Julian Kulski (5 December 1892 in Warsaw – 18 August 1976 in Warsaw) was a Polish civil servant, best known for being Mayor of Warsaw during World War II.

During the pre-war period he was a Vice President of Warsaw (1935-1939) under Stefan Starzyński, with whom he actively led a defense of the city during the Invasion of Poland. He was named by German occupation authorities the President after Starzyński was arrested. Kulski accepted this post on the advice of the resistance movement and the Polish Government in Exile and during his tenure actively worked with them against the occupation forces, always remaining loyal to Poland.

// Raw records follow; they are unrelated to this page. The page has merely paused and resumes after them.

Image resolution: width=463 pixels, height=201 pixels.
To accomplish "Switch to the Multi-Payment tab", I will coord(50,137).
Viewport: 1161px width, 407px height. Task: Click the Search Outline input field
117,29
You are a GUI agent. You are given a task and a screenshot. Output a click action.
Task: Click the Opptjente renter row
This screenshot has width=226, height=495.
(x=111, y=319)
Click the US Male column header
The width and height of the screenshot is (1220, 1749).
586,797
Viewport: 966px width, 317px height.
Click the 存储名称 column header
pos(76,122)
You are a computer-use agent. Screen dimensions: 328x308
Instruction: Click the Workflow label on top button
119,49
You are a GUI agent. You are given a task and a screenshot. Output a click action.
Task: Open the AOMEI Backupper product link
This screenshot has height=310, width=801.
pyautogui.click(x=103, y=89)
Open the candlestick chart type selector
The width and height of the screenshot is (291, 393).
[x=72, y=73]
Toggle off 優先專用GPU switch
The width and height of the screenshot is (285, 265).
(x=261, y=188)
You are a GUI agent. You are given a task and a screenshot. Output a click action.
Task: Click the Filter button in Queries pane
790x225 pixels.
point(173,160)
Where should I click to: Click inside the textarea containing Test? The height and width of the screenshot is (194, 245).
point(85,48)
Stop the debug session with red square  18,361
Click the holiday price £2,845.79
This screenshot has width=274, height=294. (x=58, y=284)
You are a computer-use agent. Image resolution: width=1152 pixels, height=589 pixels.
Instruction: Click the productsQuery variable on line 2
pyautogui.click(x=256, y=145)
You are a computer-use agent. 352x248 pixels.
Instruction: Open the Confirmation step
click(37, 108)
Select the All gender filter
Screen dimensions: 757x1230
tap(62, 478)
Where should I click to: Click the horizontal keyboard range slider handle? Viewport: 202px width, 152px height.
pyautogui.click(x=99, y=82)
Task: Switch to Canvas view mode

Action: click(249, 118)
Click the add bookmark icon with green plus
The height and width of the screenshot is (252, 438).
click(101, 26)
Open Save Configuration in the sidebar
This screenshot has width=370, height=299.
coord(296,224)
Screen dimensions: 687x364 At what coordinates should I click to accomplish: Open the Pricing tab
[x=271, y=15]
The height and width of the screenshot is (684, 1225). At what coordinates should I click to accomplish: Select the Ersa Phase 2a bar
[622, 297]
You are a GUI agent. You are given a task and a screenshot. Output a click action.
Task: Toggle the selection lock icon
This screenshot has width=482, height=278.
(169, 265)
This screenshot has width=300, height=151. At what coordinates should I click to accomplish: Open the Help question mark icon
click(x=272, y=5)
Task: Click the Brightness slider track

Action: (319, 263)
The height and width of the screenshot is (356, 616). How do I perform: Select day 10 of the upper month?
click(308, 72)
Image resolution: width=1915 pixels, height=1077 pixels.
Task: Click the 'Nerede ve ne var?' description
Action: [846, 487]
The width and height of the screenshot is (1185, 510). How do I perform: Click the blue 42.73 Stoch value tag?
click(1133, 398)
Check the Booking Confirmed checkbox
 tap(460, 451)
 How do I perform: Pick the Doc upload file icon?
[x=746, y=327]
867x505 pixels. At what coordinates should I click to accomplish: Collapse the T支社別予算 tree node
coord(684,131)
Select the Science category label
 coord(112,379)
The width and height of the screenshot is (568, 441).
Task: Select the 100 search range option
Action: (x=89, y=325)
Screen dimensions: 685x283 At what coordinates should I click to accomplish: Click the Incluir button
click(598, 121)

Before he became a part of the Warsaw municipal government, he served in the Polish Legions in World War I (1914-1917) and the Polish Army (1919-1921). He was also a commander of the People's Militia in Warsaw (1918-1919) and a longtime high-ranking employee of the Ministry of Treasury.

Because of his accomplishment during the war, Kulski remained widely recognized.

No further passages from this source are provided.